In my 14 years’ experience on the Cassini team, I had the opportunity to meet and talk with many of the scientists, and hear them lecture, including Sascha Kempf and Andy Ingersoll. There is no question all the JPL scientists are extremely smart and talented at what they do. They got a bus-sized spacecraft to Saturn after all. They cannot see their bias, though, when it comes to dating things. The Age of the Solar System (A.S.S.) is a Law of the Misdeeds and Perversions, which cannot be altered (from Daniel 6:8). It’s not that these scientists are incapable of conceiving a younger age than 4.5 billion years, it’s that their brains have marinated in millions-and-billions language throughout their education and career, it never enters their minds to follow the evidence for youth honestly; the old age is a great Truth that they all Know. I’ve heard one of them say that he was trying to make Saturn’s rings last for billions of years for “philosophical reasons,” implying that the idea of young rings was repugnant to him.
Another factor is the “herd mentality” among scientists (see 12/09/13). These scientists all know each other. They meet at international conferences several times a year. They give presentations to one another. While there is some limited latitude for unique ideas that don’t stray from the A.S.S., there is no question that wanting to be liked and accepted by their peers is a factor in their behavior. None of them wants to hear his esteemed colleagues call out “boo” or indicate disgust with an idea too far outside the paradigm. This is how a consensus can form and persist despite powerful evidence against it. No ad-hoc scenario is too bizarre to prevent a kick in the A.S.S. And when you consider that youth of planets is often associated with the despised “young earth creationists,” none of them would ever dare to give aid and comfort to such “anti-science” outcasts. Evidence be damned; long live the consensus!

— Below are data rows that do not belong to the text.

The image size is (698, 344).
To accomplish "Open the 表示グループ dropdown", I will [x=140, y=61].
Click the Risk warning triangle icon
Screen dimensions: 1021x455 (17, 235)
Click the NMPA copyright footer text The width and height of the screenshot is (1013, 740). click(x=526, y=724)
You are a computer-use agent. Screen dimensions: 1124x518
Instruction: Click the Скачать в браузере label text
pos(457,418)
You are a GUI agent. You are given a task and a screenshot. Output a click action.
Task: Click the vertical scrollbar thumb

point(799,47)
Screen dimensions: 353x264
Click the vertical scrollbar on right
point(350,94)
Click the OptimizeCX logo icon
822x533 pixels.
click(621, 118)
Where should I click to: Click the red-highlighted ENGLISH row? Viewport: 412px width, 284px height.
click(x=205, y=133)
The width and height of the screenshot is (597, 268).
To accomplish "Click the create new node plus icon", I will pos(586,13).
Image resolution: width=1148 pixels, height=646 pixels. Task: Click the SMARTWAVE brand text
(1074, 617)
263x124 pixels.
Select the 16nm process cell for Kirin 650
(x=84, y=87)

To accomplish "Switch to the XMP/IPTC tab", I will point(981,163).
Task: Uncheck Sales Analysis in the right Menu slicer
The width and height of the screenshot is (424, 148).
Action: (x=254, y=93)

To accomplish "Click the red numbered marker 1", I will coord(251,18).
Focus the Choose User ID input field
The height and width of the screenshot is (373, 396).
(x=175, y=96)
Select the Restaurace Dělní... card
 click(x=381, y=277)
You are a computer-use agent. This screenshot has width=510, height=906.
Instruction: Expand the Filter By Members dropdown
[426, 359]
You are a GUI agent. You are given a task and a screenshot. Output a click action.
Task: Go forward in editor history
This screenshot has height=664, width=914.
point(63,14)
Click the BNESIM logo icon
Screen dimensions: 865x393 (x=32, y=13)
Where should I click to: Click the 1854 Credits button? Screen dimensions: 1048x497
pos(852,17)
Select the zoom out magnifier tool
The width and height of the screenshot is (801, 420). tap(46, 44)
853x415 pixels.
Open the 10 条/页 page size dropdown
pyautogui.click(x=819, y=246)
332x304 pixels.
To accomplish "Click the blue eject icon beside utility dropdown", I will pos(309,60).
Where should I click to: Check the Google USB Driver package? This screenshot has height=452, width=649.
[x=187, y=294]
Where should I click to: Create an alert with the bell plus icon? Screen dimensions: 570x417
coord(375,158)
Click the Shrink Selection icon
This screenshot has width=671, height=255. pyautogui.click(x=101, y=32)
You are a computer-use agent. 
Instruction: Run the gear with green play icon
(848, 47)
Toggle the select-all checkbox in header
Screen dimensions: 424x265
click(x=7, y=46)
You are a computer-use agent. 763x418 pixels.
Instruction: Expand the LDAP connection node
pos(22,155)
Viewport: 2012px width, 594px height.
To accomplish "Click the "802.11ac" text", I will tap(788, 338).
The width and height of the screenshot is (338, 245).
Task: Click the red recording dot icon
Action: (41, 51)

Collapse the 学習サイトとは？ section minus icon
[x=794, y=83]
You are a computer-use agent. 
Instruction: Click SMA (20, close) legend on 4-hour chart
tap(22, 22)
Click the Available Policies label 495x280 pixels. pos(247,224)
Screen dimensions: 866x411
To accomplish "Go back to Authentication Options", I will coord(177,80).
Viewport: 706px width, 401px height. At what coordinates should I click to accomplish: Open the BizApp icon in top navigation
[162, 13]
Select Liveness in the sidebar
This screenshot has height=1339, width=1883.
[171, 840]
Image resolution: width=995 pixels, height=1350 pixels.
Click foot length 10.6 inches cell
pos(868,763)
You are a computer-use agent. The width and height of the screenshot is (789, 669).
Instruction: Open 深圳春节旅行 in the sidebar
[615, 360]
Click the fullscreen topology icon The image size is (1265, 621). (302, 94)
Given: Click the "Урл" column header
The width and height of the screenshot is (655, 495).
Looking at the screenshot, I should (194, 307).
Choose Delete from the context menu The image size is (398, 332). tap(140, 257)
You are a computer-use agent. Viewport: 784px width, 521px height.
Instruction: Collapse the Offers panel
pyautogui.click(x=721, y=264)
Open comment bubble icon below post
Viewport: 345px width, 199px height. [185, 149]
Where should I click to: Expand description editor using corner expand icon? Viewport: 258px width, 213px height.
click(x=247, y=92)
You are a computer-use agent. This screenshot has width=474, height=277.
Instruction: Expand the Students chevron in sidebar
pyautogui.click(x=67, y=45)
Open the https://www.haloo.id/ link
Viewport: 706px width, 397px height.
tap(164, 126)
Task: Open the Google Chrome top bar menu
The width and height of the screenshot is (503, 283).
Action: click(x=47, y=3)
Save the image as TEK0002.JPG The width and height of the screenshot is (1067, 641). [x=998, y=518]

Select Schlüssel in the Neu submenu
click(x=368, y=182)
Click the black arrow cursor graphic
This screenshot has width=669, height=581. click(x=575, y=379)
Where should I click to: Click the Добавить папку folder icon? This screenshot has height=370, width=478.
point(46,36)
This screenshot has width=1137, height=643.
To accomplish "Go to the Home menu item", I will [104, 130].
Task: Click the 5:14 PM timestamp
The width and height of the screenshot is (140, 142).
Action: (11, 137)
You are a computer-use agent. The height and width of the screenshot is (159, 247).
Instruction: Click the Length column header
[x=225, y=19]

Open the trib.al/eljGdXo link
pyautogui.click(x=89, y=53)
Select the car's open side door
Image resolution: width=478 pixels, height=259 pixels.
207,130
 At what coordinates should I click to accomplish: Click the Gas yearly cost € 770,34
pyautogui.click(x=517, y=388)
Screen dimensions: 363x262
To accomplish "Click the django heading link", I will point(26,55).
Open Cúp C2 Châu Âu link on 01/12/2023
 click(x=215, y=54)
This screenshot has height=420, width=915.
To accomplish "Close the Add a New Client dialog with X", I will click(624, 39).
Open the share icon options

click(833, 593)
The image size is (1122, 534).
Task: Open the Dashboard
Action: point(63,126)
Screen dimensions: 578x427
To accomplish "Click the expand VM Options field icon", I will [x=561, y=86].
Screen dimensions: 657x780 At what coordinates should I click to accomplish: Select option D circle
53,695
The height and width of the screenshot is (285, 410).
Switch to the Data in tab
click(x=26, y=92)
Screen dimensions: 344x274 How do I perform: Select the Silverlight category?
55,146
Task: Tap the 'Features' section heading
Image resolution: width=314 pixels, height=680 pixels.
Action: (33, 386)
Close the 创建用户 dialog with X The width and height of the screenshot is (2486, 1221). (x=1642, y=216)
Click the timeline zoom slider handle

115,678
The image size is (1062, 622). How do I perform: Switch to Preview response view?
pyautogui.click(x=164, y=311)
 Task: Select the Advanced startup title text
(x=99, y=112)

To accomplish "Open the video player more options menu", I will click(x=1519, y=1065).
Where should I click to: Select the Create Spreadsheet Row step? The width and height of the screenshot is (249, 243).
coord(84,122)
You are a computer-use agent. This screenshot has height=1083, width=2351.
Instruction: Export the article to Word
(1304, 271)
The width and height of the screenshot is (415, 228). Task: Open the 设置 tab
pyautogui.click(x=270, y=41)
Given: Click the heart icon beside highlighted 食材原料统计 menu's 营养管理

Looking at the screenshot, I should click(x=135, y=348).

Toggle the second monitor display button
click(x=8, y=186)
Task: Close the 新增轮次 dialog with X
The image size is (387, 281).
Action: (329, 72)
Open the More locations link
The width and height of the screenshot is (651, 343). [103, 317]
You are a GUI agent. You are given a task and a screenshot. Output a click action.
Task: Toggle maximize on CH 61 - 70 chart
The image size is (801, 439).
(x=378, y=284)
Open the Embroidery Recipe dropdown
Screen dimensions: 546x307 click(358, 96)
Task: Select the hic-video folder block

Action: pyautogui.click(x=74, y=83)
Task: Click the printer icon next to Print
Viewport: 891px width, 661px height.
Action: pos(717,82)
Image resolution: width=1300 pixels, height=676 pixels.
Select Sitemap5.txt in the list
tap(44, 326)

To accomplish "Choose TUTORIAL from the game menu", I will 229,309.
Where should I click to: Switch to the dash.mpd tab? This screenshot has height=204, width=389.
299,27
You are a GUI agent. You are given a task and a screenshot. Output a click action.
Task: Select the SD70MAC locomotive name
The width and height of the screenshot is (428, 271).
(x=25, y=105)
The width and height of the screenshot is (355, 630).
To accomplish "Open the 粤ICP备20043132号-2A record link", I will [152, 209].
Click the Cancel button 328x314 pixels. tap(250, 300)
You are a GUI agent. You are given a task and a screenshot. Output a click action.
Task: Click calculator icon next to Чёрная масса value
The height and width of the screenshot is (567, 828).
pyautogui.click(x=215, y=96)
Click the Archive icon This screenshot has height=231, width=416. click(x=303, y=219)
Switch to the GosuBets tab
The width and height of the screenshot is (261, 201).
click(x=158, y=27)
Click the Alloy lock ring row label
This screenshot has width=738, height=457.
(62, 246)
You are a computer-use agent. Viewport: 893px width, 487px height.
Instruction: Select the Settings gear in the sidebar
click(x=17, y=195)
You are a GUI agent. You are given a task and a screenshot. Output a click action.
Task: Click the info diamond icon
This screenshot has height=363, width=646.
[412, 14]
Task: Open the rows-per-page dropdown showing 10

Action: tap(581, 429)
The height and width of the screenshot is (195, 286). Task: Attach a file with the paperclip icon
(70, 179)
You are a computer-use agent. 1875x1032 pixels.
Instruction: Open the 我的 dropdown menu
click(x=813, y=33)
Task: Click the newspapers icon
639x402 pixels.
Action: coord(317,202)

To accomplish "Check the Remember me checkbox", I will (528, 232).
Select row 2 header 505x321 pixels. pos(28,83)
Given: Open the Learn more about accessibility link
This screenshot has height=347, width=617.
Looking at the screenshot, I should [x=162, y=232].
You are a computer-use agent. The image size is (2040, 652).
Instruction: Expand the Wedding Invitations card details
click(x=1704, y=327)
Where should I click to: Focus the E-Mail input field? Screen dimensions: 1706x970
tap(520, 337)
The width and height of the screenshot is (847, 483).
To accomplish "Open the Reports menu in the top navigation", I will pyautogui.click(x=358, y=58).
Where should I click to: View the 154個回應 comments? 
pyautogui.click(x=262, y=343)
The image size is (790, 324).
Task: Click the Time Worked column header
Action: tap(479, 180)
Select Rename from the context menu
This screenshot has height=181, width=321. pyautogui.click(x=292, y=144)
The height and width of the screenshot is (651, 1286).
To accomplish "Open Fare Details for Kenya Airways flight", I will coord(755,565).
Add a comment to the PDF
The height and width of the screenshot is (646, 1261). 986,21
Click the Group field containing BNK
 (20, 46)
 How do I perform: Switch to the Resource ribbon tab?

It appears hopeless to penetrate the dogma in this community, even if an individual here or there might be open to consider out-of-the-box ideas. Probably it will take a younger community doing a better job of explaining things outside the paradigm, over time as the old graybeards fade away. Meanwhile, we’ll keep reporting the news here, praising the good, pointing out the bad, and asking questions the paradigm never considers.
Research projects: (1) Calculate the volume of Titan’s lakes and see if the production rate of ethane can account for it in 4.5 billion years. Is there an upper limit? (2) Calculate the output of plasma by Enceladus and infer the water emission rate. What percentage of the moon’s mass would have to be ejected over 4.5 billion years? (3) Considering the rate of dust measured by the CDA instrument, what would be the maximum age of the rings?